* [Excerpts from a dataset]:
______
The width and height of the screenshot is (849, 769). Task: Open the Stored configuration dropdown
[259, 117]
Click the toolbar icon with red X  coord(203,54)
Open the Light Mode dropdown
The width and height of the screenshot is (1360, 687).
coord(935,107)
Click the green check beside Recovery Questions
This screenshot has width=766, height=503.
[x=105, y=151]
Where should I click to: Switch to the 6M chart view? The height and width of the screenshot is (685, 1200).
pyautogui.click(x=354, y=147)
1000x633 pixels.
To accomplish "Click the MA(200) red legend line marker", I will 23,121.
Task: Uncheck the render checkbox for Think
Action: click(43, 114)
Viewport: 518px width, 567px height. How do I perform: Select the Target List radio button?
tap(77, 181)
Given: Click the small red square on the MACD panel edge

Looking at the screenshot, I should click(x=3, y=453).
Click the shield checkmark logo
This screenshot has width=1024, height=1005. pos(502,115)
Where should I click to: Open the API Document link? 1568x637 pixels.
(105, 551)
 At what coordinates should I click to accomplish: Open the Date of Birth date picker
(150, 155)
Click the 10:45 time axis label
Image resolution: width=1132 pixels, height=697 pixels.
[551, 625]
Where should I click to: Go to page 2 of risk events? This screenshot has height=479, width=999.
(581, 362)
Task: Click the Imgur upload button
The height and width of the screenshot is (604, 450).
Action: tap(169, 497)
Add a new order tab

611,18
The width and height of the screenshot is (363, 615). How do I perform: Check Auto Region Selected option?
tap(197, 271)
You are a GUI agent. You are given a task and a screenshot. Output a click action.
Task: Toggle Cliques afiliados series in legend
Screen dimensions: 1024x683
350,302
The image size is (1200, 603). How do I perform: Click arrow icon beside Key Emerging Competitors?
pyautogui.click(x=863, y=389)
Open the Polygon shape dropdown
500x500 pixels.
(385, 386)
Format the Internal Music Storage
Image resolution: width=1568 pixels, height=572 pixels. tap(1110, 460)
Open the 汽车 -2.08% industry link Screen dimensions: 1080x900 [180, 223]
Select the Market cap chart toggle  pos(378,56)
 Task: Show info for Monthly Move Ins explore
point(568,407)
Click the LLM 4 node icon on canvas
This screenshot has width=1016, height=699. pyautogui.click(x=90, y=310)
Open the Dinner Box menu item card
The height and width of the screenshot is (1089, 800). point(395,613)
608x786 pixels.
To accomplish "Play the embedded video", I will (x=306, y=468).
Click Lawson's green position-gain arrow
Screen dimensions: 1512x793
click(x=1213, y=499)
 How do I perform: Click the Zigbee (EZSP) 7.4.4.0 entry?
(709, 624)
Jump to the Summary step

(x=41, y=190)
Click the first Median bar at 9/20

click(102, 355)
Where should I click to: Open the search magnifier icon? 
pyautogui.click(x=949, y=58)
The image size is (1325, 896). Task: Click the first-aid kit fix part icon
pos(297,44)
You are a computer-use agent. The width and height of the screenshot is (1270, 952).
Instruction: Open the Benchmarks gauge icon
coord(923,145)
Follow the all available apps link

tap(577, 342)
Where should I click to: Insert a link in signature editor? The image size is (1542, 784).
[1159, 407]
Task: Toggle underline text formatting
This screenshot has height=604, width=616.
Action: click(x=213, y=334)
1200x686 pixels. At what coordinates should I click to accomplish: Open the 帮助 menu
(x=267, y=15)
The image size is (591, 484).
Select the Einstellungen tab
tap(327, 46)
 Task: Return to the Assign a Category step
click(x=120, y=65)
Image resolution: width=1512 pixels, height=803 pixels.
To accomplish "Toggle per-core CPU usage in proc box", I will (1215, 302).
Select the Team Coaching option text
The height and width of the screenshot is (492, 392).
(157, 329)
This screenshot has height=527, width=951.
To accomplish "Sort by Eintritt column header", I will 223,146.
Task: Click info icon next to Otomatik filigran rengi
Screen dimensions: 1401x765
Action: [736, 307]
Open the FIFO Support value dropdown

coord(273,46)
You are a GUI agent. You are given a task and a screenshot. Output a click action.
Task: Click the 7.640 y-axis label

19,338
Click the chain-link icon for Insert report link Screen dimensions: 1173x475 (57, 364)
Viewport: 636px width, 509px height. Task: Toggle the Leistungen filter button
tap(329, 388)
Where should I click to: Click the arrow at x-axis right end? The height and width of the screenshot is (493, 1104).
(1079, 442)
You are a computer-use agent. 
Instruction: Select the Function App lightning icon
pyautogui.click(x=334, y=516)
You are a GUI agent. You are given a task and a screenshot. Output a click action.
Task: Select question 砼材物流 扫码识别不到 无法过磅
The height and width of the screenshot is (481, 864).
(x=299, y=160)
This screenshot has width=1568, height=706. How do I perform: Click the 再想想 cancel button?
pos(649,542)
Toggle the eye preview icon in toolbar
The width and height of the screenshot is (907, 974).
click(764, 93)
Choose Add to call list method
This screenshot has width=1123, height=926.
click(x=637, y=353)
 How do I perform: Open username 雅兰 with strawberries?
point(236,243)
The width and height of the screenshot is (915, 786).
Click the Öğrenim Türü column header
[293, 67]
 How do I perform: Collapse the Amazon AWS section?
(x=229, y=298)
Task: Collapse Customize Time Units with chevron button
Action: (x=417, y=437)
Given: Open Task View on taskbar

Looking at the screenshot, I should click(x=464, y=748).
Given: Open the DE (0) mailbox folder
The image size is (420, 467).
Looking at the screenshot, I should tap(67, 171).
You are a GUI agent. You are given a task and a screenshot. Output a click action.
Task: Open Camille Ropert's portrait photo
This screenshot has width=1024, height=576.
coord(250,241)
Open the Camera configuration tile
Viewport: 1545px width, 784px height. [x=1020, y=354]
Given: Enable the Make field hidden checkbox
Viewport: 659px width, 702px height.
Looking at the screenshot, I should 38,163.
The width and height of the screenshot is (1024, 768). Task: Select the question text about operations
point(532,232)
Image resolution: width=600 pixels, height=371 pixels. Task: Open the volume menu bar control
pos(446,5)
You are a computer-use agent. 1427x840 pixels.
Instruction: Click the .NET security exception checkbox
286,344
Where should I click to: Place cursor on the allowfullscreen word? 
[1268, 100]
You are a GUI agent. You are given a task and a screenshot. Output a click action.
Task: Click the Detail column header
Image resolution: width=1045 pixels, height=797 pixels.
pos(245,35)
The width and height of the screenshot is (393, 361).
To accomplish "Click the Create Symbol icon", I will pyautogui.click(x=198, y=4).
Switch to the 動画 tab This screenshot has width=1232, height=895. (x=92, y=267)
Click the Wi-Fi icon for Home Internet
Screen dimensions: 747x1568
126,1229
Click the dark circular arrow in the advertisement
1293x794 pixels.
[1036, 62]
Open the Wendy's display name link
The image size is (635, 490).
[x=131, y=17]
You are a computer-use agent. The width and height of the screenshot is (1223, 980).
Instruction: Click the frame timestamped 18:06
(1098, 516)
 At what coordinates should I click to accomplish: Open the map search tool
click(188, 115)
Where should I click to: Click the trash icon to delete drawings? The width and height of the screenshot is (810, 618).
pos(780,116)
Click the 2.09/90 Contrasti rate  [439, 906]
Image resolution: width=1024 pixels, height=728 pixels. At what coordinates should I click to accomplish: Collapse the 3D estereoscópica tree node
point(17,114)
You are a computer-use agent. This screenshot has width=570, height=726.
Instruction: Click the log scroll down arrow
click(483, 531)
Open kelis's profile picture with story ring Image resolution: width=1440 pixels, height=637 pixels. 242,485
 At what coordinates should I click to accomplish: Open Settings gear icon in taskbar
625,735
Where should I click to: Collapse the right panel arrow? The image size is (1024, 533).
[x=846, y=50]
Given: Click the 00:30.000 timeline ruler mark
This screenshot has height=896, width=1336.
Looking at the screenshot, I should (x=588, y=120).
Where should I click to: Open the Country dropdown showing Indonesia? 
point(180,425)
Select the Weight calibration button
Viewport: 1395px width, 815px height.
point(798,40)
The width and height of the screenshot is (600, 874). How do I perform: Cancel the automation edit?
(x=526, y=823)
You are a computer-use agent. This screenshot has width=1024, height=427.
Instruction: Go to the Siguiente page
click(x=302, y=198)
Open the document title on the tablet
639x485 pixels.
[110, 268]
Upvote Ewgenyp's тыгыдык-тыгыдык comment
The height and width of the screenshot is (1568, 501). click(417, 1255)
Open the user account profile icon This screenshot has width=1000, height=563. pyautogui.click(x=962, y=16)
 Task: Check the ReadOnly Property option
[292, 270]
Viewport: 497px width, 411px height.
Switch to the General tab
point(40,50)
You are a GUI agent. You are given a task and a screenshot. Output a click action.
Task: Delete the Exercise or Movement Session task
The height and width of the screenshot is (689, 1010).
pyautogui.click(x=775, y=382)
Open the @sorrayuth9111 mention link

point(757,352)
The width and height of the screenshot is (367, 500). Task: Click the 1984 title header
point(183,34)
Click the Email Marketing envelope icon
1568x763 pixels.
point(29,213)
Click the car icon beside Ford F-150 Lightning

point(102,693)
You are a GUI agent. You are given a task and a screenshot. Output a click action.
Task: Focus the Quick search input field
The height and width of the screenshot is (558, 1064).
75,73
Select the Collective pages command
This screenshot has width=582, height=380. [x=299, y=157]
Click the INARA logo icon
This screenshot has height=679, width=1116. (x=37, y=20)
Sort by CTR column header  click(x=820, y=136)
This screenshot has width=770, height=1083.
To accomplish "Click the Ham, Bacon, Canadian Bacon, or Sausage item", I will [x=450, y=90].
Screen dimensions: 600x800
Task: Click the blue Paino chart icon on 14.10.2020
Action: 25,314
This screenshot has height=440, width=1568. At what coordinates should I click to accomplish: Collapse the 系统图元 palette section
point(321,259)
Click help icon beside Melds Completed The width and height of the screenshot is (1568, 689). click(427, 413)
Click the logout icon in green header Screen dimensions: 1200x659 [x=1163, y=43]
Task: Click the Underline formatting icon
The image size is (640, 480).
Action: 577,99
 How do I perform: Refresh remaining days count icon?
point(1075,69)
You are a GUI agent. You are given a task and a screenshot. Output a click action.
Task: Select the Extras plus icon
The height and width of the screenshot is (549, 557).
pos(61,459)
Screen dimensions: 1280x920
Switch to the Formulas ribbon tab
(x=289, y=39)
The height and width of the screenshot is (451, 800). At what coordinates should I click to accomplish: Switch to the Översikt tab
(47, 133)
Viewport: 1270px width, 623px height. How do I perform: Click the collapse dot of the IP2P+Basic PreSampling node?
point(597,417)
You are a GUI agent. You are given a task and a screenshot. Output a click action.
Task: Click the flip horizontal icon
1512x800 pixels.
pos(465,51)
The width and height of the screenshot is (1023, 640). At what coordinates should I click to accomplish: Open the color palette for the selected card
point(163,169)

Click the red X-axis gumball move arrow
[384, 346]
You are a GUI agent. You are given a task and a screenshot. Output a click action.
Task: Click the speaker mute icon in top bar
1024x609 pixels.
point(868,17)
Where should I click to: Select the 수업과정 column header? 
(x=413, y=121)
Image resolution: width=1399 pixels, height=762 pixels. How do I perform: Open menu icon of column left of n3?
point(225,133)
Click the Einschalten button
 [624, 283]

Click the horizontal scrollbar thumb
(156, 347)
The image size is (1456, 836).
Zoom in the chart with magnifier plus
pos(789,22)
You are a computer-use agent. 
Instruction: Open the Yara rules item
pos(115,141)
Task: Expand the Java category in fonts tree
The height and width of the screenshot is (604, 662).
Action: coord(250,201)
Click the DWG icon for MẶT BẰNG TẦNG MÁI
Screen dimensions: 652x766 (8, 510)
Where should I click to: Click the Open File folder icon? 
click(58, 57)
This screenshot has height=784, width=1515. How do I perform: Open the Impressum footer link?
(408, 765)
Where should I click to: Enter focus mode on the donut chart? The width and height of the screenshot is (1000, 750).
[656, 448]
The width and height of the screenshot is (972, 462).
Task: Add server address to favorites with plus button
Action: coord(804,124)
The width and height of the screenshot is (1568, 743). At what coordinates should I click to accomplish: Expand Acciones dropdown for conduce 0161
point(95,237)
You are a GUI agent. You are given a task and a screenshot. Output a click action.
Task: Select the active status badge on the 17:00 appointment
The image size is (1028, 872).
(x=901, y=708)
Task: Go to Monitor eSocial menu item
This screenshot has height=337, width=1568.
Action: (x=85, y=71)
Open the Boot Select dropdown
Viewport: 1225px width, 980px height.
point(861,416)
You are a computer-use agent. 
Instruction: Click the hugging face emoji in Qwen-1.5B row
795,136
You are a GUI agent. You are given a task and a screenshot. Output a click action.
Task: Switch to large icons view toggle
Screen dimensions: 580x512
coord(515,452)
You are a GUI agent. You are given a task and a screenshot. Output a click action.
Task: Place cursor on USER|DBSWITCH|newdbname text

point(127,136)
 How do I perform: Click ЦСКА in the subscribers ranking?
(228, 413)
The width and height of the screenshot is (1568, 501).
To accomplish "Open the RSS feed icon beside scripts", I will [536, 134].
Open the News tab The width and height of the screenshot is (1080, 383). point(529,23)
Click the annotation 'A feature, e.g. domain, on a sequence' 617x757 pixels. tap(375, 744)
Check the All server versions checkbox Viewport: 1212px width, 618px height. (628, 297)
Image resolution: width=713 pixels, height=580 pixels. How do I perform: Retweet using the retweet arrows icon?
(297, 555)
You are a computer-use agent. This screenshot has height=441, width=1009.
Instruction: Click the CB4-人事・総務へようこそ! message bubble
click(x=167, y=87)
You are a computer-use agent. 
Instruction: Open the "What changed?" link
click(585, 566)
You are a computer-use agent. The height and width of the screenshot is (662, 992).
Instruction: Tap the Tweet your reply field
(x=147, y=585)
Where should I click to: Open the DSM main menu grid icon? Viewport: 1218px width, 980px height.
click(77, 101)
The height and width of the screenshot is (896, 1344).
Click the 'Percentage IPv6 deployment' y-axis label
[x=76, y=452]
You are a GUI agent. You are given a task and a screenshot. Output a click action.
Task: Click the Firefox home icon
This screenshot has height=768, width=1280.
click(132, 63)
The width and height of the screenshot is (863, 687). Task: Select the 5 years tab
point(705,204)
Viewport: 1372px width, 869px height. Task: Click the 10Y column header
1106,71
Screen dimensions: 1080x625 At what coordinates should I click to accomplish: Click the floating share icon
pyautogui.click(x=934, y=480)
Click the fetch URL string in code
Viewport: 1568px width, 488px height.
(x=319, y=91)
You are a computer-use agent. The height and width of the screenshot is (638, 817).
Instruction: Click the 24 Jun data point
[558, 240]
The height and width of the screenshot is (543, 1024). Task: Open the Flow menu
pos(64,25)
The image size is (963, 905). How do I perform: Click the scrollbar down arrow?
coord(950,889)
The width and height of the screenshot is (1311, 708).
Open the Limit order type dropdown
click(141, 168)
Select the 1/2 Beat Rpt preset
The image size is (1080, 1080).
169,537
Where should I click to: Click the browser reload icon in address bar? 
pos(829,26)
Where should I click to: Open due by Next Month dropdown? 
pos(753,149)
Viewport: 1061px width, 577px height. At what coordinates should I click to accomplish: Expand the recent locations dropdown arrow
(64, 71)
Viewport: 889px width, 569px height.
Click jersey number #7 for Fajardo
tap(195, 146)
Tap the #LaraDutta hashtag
______
* [Goal of the exercise]:
How many lines in the records hold the string "profile"? Reply with the number alone.

* [Exercise output]:
2